Over the past 11 months, contributed to deep learning and backend engineering across repositories such as kvcache-ai/sglang and yhyang201/sglang, focusing on GPU-accelerated model optimization and reliability. Delivered features like FP8 kernel enhancements, fused RMS normalization, and AMD-specific attention backends, using Python, PyTorch, and CUDA to improve inference throughput and hardware compatibility. Addressed performance bottlenecks and fixed critical bugs in attention mechanisms and CI pipelines, often collaborating with AMD engineers. Emphasized robust testing, code refactoring, and dependency management to ensure scalable deployments. Work demonstrated depth in kernel development, quantization, and continuous integration for large-scale machine learning systems.
May 2026 performance and feature summary for yhyang201/sglang. Focused on delivering GPU-accelerated diffusion model optimizations on AMD hardware, expanding capabilities, and improving test coverage to ensure stability across configurations.
May 2026 performance and feature summary for yhyang201/sglang. Focused on delivering GPU-accelerated diffusion model optimizations on AMD hardware, expanding capabilities, and improving test coverage to ensure stability across configurations.
April 2026 monthly summary: Delivered a key feature by integrating Aiter rotary embedding for Wan2.2, replacing the Triton rotary embedding to improve denoising and GPU tensor performance for large-scale multimodal data. Fixed critical CI reliability issues, extending the 2-GPU diffusion server test timeout to reduce flaky failures and added OpenTelemetry tracing to dependencies to resolve a runtime error. These changes improved model performance, accelerated iteration cycles, and strengthened release reliability across repositories. Technologies demonstrated include GPU-accelerated embeddings, CI stability hardening, and observability tooling for distributed systems.
April 2026 monthly summary: Delivered a key feature by integrating Aiter rotary embedding for Wan2.2, replacing the Triton rotary embedding to improve denoising and GPU tensor performance for large-scale multimodal data. Fixed critical CI reliability issues, extending the 2-GPU diffusion server test timeout to reduce flaky failures and added OpenTelemetry tracing to dependencies to resolve a runtime error. These changes improved model performance, accelerated iteration cycles, and strengthened release reliability across repositories. Technologies demonstrated include GPU-accelerated embeddings, CI stability hardening, and observability tooling for distributed systems.
March 2026 monthly highlights across yhyang201/sglang and ping1jing2/sglang.

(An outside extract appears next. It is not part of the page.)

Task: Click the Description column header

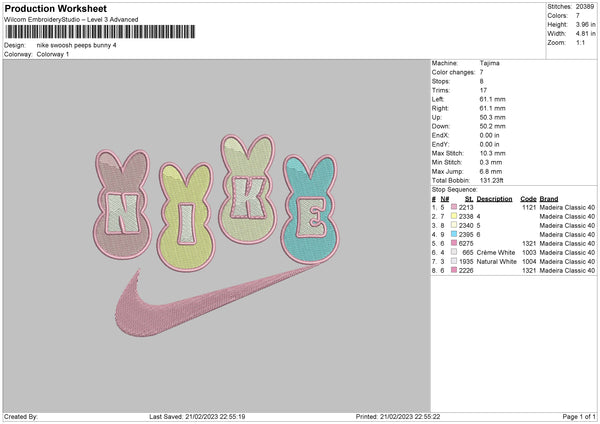Action: point(494,198)
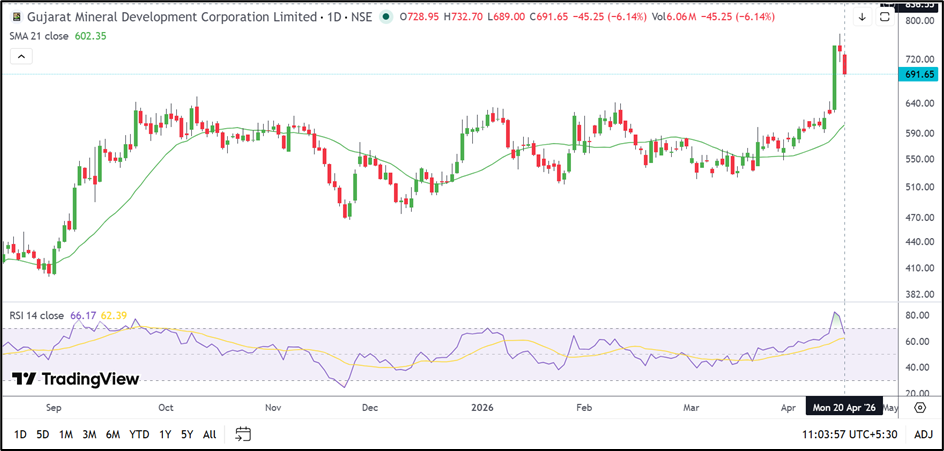
Task: Choose the 6M time range
Action: point(114,434)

Delivered hardware-focused evaluation tooling, performance enhancements, and compatibility updates that improve measurement fidelity, runtime efficiency, and AMD deployment readiness. Key outcomes include a GPU-accelerated evaluation suite for Qwen3-Coder-Next, robustness fixes for FP8 inference, kernel-level performance improvements, and transformer/PEFT compatibility updates.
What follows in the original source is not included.